Appraising Relevant Diagnosis Studies

The first question to be answered is:

Did you find a systematic overview or meta-analysis? - If you did, click HERE to go to the section on using overviews or meta-analyses.

To appraise a study, there is a series of questions you must answer.

First of all, was the study valid?

Was there an independent comparison with an acceptable " Gold Standard "

Did the study population involve an appropriate spectrum of disease?
Were subjects without disease clinically symptomatic?

Was the gold standard test performed on all patients who underwent the diagnostic test in question?

Were the methods described in sufficient detail to permit duplication?

After thinking about the above questions, Is there a FATAL flaw in the study?

If there is, then toss this study and go onto the next one. If not, continue the appraisal.

What were the results?

What are the likelihood ratios(s)?

likelihood ratio calculator

Are the results applicable to my patients?

Did the disease spectrum in the study population reflect that of the patients for whom I might need this test?

Are there other reasons that this test might perform differently in my patient population?

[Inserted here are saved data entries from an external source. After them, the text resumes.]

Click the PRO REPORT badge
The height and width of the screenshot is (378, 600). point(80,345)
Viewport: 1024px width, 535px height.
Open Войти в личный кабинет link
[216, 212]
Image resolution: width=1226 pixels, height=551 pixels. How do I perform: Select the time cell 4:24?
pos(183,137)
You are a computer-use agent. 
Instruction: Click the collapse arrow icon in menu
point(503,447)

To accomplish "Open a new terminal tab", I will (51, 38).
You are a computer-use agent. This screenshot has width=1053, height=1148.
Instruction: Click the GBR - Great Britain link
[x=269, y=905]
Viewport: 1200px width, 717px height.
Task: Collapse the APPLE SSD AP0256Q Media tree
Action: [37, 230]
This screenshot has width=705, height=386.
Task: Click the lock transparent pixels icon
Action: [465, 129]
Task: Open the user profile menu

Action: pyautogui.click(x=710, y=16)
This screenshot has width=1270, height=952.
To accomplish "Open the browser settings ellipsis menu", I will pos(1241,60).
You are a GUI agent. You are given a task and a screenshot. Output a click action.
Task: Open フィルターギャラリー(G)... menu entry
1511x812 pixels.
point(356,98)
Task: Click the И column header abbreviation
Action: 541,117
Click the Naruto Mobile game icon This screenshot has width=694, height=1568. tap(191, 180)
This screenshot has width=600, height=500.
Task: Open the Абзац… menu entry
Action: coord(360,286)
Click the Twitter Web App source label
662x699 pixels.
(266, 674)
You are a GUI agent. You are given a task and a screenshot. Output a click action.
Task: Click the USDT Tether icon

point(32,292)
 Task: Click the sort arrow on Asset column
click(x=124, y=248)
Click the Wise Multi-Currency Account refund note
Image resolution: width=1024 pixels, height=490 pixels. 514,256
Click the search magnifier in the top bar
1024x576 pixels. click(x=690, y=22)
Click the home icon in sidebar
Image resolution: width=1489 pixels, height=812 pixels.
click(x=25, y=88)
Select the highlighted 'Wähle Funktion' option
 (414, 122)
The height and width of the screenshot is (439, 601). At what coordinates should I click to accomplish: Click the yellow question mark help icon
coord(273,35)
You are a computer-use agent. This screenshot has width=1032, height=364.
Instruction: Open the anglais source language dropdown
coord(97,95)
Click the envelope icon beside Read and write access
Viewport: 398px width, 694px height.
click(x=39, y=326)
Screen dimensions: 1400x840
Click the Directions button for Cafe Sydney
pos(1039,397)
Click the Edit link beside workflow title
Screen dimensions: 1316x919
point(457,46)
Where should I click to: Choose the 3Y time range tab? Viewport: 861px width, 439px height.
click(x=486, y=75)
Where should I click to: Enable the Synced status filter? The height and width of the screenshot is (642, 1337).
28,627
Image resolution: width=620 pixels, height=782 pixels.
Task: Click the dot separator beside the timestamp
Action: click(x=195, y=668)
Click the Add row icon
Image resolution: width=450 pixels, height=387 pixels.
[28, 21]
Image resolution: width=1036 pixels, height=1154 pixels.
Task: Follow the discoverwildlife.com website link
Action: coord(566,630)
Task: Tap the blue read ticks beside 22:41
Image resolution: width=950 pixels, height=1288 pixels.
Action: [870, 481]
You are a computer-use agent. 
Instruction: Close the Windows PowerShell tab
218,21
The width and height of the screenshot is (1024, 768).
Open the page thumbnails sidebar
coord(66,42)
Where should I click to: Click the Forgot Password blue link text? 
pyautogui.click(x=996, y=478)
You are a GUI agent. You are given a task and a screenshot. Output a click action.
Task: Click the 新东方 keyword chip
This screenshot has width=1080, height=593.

Can the accuracy reported for this test be achieved in my practice setting?

Will the results effect my management of my patients?
Bayes Theorem nomogram (you must have entered figures into calculator above)

Do the benefits of this test justify the costs, risks, and inconvenience to my patients?

Overall: Does this study answer the original clinical question and is the answer meaningful?

If this study is does not answer the original question or if the answer is not meaningful after the above appraisal, then toss out the study and proceed to the next one.

If the answer to the above overall question is YES, then write a C.A.T. so the rest of us don't need to look this up again for a while.